Петр по-прежнему верил Мазепе и спешил послать войска в Украину. Его действия и через 300 лет выглядят безупречными. Защита собственной страны от вторгшегося в ее пределы завоевателя являлась священной обязанностью государя. К тому же он не мог оставить в беде своего многолетнего друга и соратника.
Можно представить, какой была бы реакция нынешних украинских национал-патриотов, если бы события сложились по-другому, Петр не организовал отпора шведам и те оккупировали бы всю Гетманщину. Определенно обвинили бы русского царя в предательстве Мазепы.
А теперь посмотрим, каким было поведение на территории Украины Карла ХII и его доблестного воинства. И воспринимало ли ее население этих далеких пришельцев как освободителей.
Не имея сил продолжать наступление на Москву и испытывая большие затруднения с обеспечением армии продовольствием в опустошенном ею же могилевском крае, Карл ХII решил повернуть на юг, в Украину.

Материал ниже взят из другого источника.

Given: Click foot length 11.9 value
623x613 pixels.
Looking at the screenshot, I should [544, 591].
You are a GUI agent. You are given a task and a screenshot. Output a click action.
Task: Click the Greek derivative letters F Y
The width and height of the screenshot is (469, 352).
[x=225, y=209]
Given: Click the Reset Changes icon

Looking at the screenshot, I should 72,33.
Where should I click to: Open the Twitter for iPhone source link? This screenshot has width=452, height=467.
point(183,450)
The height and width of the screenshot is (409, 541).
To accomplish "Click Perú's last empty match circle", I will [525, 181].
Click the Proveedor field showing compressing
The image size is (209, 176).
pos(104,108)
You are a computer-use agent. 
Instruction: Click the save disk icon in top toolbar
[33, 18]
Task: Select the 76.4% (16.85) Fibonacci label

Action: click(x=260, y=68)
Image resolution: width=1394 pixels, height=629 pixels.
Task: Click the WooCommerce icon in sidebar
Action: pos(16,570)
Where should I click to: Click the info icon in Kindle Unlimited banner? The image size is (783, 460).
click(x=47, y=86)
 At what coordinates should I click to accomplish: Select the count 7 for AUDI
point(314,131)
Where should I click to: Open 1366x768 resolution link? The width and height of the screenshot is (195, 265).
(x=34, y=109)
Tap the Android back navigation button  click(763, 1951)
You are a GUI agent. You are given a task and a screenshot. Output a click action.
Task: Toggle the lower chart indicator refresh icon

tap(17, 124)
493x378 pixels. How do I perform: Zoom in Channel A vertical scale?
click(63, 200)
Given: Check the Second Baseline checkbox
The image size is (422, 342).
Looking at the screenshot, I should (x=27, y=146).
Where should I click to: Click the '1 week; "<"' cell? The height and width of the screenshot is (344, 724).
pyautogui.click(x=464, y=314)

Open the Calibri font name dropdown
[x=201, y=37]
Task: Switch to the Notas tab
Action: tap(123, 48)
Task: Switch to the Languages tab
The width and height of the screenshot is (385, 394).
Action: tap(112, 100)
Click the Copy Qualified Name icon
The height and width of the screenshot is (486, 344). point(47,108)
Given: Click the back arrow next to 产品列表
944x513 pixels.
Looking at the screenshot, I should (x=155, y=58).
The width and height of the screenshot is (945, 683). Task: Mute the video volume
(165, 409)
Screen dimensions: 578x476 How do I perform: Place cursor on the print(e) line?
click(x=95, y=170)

Не для того, чтобы освободить ее от «тяжкого московского ига», на что надеялся престарелый украинский гетман, а для того, чтобы получить возможность обеспечить шведскую армию продовольствием.
Как полагают шведские биографы Карла ХII, так называемый украинский фактор, воплощенный в предательстве маячившего где-то в неизвестной Украине гетмана Мазепы, на его решение повернуть на юг никакого влияния не имел.
В октябре 1708 г. армия Карла ХII, насчитывающая более 30 тысяч человек, перешла Десну и оказалась в Украине. Надежды на украинское гостеприимство, обещанное в том числе и Мазепой, не оправдались. Один из близких соратников короля Адлерфельдт свидетельствовал, что «мы неожиданно очутились в необходимости постоянно драться как с неприятелями, так и с жителями того края, куда мы вошли».
Другой участник этого похода, Иоахим Лют, в своих мемуарах называл местное население злым и недоброжелательным по отношению к шведским пришельцам. Их фуражирам оказывалось ожесточенное сопротивление, в частности в Пирятине под руководством казачьих сотников братьев Лукьяна и Василия Свичек. Достоянием истории стало поражение шведов под небольшим полтавским городом Веприк, гарнизон которого состоял из двух батальонов пехоты, одной сотни драгун и 400 украинских казаков.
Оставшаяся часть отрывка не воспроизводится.